DFS signals strong H1 profit growth

In a trading update covering the 26-weeks to 29th December 2024, DFS reports rising profits, with H1 group PBT(A) expected to be in the range of £16-17m – up some £7-8m YoY.

Notwithstanding the weak market backdrop, group order intake was up +10.1% YoY, supported by the successful implementation of growth initiatives and higher-than-expected market share gains for both brands, with Sofology's improved order intake growth trajectory continuing, at +19.1% YoY.

Gross delivered sales are expected to be up +1.4% YoY, with the group's order bank closing higher YoY, driven by continued Red Sea shipping delays and order intake strengthening through the period.

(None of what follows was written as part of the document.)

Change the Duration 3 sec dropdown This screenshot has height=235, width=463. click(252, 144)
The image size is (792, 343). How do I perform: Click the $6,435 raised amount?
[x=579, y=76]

DFS says the profit increase was driven by the higher sales, operating cost savings and gross margin improvement, more than offsetting current inflationary increases. Net bank debt at the end of the period was down to £117m, with leverage improving to 1.7x compared to 2.5x at the previous FY end – while the key Winter Sale trading period has started in line with expectations.

The group continues to expect full year growth in profits and cash flow, with FY25 PBT expected to be in line with expectations. Profit delivery is now expected to be weighted towards H1, driven by a mix of factors, says DFS: a cautious view on market demand in H2 based on the UK's post-Budget economic performance; gains from competitor disruption in H1 are expected to partially reverse in H2; and an increase in operational costs in H2 due to the rises in National Insurance contributions, the National Living Wage and higher-than-anticipated interest rates, alongside further investment to drive future growth.

Group chief executive Tim Stacey says: "While the market remains relatively subdued, we are continuing to deliver on our self-help initiatives, having strengthened our position as the clear market leader, improved our gross margin and reduced our operating costs, all of which have helped us to deliver YoY profit growth.

"We remain focused on executing our plan, and are cautiously optimistic despite the increased inflationary pressures and less positive market outlook for 2025. Looking forward, we are confident that the group is well positioned to drive attractive returns for shareholders as the market recovers, and we remain focused on delivering our 8% PBT medium-term target."

The group will announce its interim results for the period on 13th March.